## The data
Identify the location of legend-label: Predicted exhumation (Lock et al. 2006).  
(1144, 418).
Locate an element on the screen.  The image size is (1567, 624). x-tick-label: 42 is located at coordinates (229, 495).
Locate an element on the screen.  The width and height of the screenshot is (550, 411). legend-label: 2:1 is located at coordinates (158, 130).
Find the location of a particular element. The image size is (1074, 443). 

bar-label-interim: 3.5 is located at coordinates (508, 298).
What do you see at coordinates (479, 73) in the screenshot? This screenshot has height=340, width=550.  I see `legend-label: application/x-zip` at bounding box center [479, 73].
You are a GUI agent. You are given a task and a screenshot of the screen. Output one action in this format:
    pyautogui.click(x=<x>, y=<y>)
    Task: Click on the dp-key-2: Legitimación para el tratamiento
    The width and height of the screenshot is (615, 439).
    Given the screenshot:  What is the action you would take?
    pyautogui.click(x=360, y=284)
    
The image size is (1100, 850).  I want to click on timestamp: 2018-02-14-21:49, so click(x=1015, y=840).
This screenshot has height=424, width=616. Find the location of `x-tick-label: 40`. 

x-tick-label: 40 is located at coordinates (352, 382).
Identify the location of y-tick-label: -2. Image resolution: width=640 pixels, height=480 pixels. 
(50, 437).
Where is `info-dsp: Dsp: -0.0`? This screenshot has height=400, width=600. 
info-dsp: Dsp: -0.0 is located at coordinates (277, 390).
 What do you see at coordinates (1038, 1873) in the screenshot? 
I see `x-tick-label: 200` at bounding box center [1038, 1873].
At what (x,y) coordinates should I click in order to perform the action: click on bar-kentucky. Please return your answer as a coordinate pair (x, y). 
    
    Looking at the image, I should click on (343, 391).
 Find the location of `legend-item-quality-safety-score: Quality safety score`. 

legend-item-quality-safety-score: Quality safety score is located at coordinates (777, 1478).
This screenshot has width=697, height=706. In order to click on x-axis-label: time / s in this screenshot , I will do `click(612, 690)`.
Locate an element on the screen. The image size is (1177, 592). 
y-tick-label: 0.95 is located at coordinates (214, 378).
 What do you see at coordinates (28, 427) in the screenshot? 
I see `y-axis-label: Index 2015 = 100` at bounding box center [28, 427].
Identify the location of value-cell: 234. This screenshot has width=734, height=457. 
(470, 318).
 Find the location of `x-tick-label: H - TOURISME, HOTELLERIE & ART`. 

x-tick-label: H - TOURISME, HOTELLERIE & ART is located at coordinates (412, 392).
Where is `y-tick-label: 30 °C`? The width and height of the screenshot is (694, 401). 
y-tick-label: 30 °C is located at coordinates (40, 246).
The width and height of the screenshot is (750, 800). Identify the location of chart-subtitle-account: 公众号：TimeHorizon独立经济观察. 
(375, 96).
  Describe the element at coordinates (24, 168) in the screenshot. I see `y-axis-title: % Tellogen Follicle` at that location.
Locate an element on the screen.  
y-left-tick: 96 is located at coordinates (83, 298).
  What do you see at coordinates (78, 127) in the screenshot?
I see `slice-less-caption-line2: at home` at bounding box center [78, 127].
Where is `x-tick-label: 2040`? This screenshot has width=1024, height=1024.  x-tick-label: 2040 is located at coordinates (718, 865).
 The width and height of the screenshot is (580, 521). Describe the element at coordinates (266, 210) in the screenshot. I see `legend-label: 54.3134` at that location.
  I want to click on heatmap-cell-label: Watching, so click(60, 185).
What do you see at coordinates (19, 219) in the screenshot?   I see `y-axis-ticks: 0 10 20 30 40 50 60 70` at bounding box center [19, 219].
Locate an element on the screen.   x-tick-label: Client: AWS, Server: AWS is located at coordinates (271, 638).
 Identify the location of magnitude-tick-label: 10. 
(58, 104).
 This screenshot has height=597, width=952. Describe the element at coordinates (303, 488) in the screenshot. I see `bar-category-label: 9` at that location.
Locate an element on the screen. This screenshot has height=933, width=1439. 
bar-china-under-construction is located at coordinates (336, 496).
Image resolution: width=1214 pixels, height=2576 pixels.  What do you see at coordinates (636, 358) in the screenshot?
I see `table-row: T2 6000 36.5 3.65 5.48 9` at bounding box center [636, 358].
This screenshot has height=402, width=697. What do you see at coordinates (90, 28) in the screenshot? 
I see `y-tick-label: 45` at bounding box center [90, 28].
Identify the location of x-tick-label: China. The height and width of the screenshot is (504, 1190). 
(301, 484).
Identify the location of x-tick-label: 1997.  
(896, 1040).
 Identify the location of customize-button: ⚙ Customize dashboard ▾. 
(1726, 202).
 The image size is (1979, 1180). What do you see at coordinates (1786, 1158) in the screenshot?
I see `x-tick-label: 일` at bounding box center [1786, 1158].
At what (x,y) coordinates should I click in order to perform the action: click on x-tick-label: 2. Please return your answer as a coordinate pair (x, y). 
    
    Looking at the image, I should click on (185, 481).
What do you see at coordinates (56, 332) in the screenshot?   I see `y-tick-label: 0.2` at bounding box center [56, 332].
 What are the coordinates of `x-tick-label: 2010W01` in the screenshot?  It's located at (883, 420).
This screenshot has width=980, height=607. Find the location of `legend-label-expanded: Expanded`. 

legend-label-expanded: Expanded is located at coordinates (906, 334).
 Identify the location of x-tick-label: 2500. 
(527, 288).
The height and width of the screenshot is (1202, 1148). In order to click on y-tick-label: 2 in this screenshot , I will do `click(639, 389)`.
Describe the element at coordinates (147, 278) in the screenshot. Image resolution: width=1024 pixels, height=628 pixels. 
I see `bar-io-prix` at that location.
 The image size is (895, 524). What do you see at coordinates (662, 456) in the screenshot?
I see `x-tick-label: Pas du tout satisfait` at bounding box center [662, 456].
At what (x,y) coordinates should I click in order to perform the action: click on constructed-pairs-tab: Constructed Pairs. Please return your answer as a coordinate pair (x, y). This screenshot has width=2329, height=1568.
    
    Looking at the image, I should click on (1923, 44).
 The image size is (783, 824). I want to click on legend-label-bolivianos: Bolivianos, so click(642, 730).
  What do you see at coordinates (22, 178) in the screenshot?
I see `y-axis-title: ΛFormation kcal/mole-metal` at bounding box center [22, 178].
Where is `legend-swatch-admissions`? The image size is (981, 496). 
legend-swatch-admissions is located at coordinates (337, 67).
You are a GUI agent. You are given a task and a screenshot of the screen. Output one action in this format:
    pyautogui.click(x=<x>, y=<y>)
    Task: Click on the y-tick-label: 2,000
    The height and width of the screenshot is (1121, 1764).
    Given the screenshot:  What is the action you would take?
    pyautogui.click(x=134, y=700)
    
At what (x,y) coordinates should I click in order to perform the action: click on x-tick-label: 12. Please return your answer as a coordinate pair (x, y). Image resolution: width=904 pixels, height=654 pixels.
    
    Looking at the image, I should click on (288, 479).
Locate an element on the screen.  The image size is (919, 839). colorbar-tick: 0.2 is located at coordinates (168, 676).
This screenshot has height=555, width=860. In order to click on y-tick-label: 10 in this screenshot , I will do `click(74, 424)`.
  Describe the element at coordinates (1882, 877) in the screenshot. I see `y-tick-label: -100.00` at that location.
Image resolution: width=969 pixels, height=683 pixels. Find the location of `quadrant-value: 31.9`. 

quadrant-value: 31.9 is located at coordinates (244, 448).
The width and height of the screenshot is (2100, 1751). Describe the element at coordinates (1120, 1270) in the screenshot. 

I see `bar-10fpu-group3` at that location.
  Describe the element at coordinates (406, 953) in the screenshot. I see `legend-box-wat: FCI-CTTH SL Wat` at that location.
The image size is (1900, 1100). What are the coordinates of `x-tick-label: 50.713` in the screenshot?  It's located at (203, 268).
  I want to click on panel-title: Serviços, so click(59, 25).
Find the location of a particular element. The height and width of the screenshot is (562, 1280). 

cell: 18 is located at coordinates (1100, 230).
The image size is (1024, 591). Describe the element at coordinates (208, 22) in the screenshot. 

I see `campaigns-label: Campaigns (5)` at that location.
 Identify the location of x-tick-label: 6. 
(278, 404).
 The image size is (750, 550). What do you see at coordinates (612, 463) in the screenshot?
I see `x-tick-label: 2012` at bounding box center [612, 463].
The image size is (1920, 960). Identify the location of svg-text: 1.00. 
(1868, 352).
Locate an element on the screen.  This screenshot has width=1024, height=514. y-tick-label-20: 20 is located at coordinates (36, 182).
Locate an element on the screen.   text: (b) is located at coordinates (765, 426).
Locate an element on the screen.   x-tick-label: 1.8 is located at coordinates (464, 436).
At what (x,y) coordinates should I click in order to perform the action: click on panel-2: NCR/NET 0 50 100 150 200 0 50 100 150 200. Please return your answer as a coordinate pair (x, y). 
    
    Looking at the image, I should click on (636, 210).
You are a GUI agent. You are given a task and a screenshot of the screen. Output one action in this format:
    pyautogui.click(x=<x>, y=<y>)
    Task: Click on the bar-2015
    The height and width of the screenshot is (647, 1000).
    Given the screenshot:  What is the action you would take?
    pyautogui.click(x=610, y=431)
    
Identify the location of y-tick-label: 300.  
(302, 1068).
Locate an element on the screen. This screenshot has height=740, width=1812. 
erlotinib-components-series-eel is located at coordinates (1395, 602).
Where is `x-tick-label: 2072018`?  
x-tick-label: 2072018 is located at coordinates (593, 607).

## Exercise objective
Quote the records above word for word, from the line containing "Find the location of a particular element. The image" through the line containing "info-dsp: Dsp: -0.0 is", including both of those lines.

## Result
Find the location of a particular element. The image size is (1074, 443). 

bar-label-interim: 3.5 is located at coordinates (508, 298).
What do you see at coordinates (479, 73) in the screenshot? This screenshot has height=340, width=550.  I see `legend-label: application/x-zip` at bounding box center [479, 73].
You are a GUI agent. You are given a task and a screenshot of the screen. Output one action in this format:
    pyautogui.click(x=<x>, y=<y>)
    Task: Click on the dp-key-2: Legitimación para el tratamiento
    The width and height of the screenshot is (615, 439).
    Given the screenshot:  What is the action you would take?
    pyautogui.click(x=360, y=284)
    
The image size is (1100, 850).  I want to click on timestamp: 2018-02-14-21:49, so click(x=1015, y=840).
This screenshot has height=424, width=616. Find the location of `x-tick-label: 40`. 

x-tick-label: 40 is located at coordinates (352, 382).
Identify the location of y-tick-label: -2. Image resolution: width=640 pixels, height=480 pixels. 
(50, 437).
Where is `info-dsp: Dsp: -0.0`? This screenshot has height=400, width=600. 
info-dsp: Dsp: -0.0 is located at coordinates (277, 390).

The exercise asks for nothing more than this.